In an open-label prospective cohort study, Miller et al. identified the presence of pain over the occipital area and severe mood disorders at the time of implantation as strongly associated with poor outcomes in ONS, while a prior response to great occipital nerve block was associated with positive clinical outcomes. Nonetheless, their data showed that patients with SUNCT are better responders than patients with CM [121•].

In a unique international, multicentre, randomised, double-blind, phase 3, electrical dose-controlled clinical trial, 131 patients with drug-resistant CCH underwent 24 weeks of ONS at either 100% (N = 65, verum) or 30% (N = 66, sham) of the individually determined range between paraesthesia threshold and near discomfort [122••]. At the end of the randomisation phase, both groups achieved a 50% response rate in 44.6% of the cases. At the end of the following open phase (at week 50), the group that received verum saw their response rate increase to 50%, while the sham group continued to have a rate of 44.6%. The authors concluded that although at first glance the similar results obtained with the two dosages of ONS might suggest a placebo effect, the sudden and marked improvement of symptoms after ONS following a highly stable initial observation period of 12 weeks in patients with a clear long history of highly drug-resistant CCH supports a strong therapeutic effect of ONS, even at low dosages.

Overall, despite possible adverse events (empty battery, local infection, lead migration, local pain, neck stiffness, or hardware dysfunction), ONS is safer than DBS and SPG stimulation, and the observed frequency improvement is of a similar order to that of DBS.

Conclusions

After the initial test of risky, invasive neuromodulation procedures, devices allowing non-invasive riskless neurostimulation are becoming more popular, and patients are more willing to try one of these devices than common drug treatments, including monoclonal antibodies against calcitonin gene-related peptide [123].
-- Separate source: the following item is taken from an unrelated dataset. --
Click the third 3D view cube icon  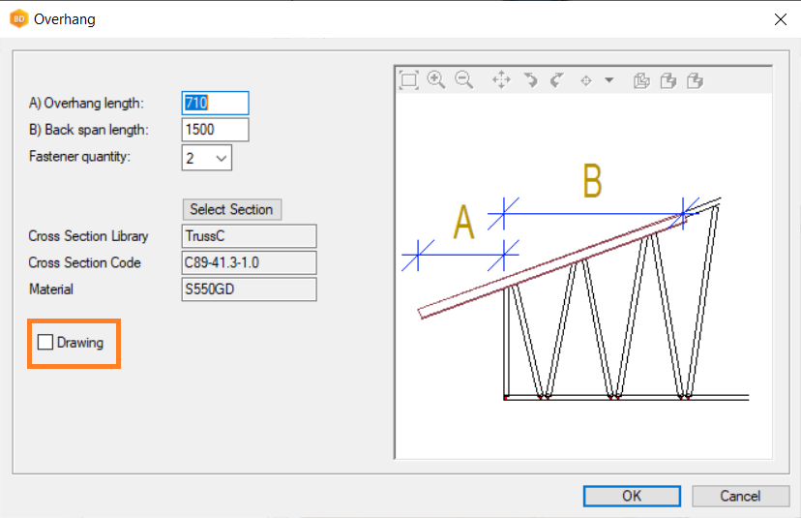coord(694,80)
In short, DBS of the infero-posterior hypothalamus or ventral tegmental area is effective in CCH (but not without risk); therefore, it should only be reserved for patients who are extremely disabled and extremely difficult to treat. Percutaneous ONS has shown similar efficacy to DBS but with less risk to the patient; it is more effective in SUNCT than other TACs and even CM at a lower intensity. SPG stimulation can abort CH attacks and can also be effective in reducing their frequency. Transcutaneous cervical eVN stimulation can abort episodic but not chronic CH attacks and reduce their frequency. Transcutaneous eTN stimulation is also able to abort migraine attacks and may be effective in treating CM but has not yet been tested in CCH. In favour of using one of these devices is the efficacy rate, often in the range of many drug treatments, and this applies much more to prophylactic therapies than to acute treatment of the attack. In addition, tolerance was generally excellent, with no major treatment-related adverse events. However, their mechanism of action is often elusive, and their cost may discourage their use.

TMS and tDCS may have a preventive effect in both migraine and CCH; however, longer trials are mandatory and require more standardised protocols. We hope that with the advent of new guidelines for clinical trials of neuromodulation devices [124], a higher level of scientific rigor and more solid evidence of the efficacy of this type of non-drug approach will be achieved.

Nevertheless, in the next few years, we will certainly see other devices coming onto the market or being tested not only for episodic headaches but also for CDHs. Examples include transcutaneous extracephalic electrical stimulators [125], caloric vestibular stimulators [126], and percutaneous mastoid electrical stimulators [127].

In conclusion, a better understanding of the mechanisms underlying the recurrence of headache attacks, both migraine and CHs, as well as an improved understanding of the mechanisms that favour the transformation of episodic headache into CDH will contribute to the development of new and more target-specific devices that could relieve pain and its accompanying symptoms.